▶ **Stated problem 1**
In the book report on Rock Plants, how many full-color lithographs of succulents and cacti does the book contain?
▶ **Stated problem 2**
Using the book report on Rock Plants, explain in one to three sentences why the writer was startled to see the book on the shelf.
▶ **Stated problem 3**
Please pick up the book report on Rock Plants after its last sentence and carry it on.

▶ **Page extract**
****
Book Report: Rock Plants
While looking for an entirely different book in my library, I was startled to see ‘Rock Plants’ on the shelf. Startled because I’d completely forgotten that I owned it, and startled because I’d forgotten how much I love this book. I bought ‘Rock Plants’ at the Orange Circle Antique Mall, in Orange, at least 15 years ago for $12.95. On a shelf with lots of old books, mostly art-related, I was intrigued by its plain title. A tall folio-style book, and not very thick, I didn’t know what I might find between its covers. Happily, I discovered it contained page after page of gorgeous full-color lithographs of succulents and cacti — 40 of them in all!
Turning back to the front of the book, I learned it was published in 1948 by Hyperion Press in New York (after having been published originally in London and Paris in 1939). The illustrator, a noted flower painter named Arlette Davids, created the paintings for the book during the Bagatelle Flower Show in pre-war Paris. Aside from these great illustrations it also boasted a preface by a certain Henry de Montherlant, a leading French novelist, essayist and playwright of that time. In this preface, which contains observations on succulent love that are both impenetrable and bizarre (“The Arab pet who speaks of the youth so “cruel” in his adolescence and so easy-going when hideous bristles have destroyed all his attraction, omits to compare him with the nopal encircled with barbs.”), Montherlant notes at the end: “These plants remind me of people who put on armour to protect their vulnerable hearts full of love and pity; who, although covered with thorns to the many, are tenderness itself to the few.” Passing my cape of over-thinking to Monsieur Montherlant, let’s look at the rest of the book …
Each plate comes with its own cover sheet that lists the particular plant’s various classifications, its Latin name and place of origin. I love the lettering on these cover pages, with their uneven spacing and antique look.
****
▶ **Information shown**

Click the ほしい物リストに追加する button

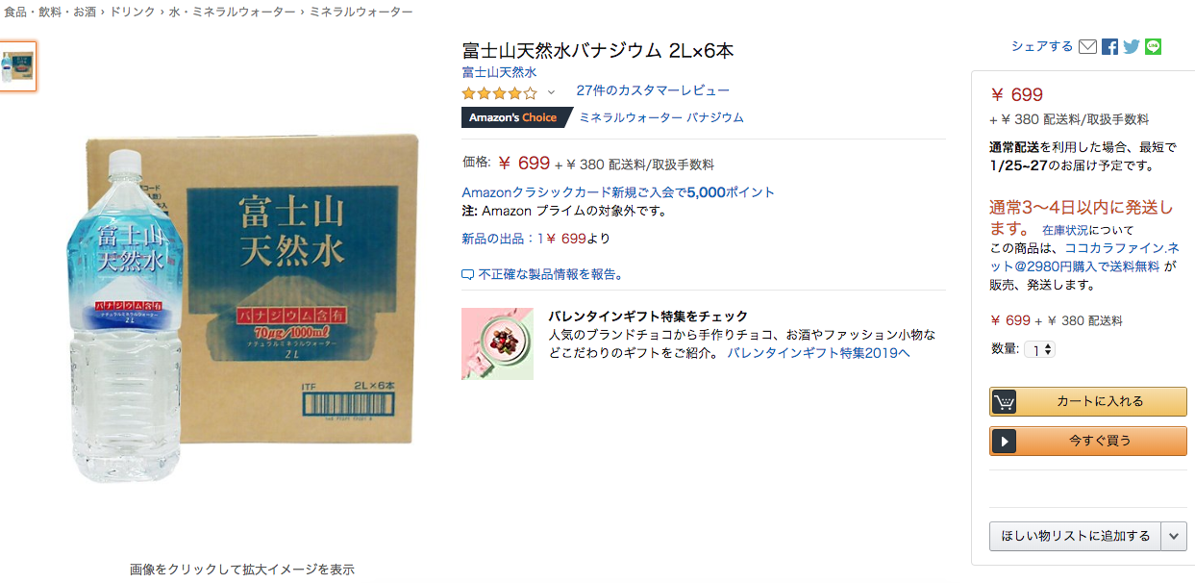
****
▶ **Answer 1**
It contains 40 lithographs.

▶ **Answer 2**
The writer was startled because they had completely forgotten owning the book. They had also forgotten how much they love it.

▶ **Answer 3**
Of course, Madame Davids’ rendering of each plant is superb. Although stylized and loosely painted, each plant’s character is readily discernible. I’m ecstatic that the colors have really held up nicely in spite of the book being now over 60 years-old!
Each plant representation is positioned on the page in such a way that some seem to float in a void, while others burst wantonly and try to extend beyond their borders.
Madame Davids’ color choices are spot-on, managing to capture the range of hues present in succulents and cacti in a way that’s completely natural. Her brushstrokes are apparent and they, too, help represent the way these plant’s flowers and foliage grow and are alive. Even though these paintings were done so long ago, they have a definite contemporary feel, as if they could have been done yesterday.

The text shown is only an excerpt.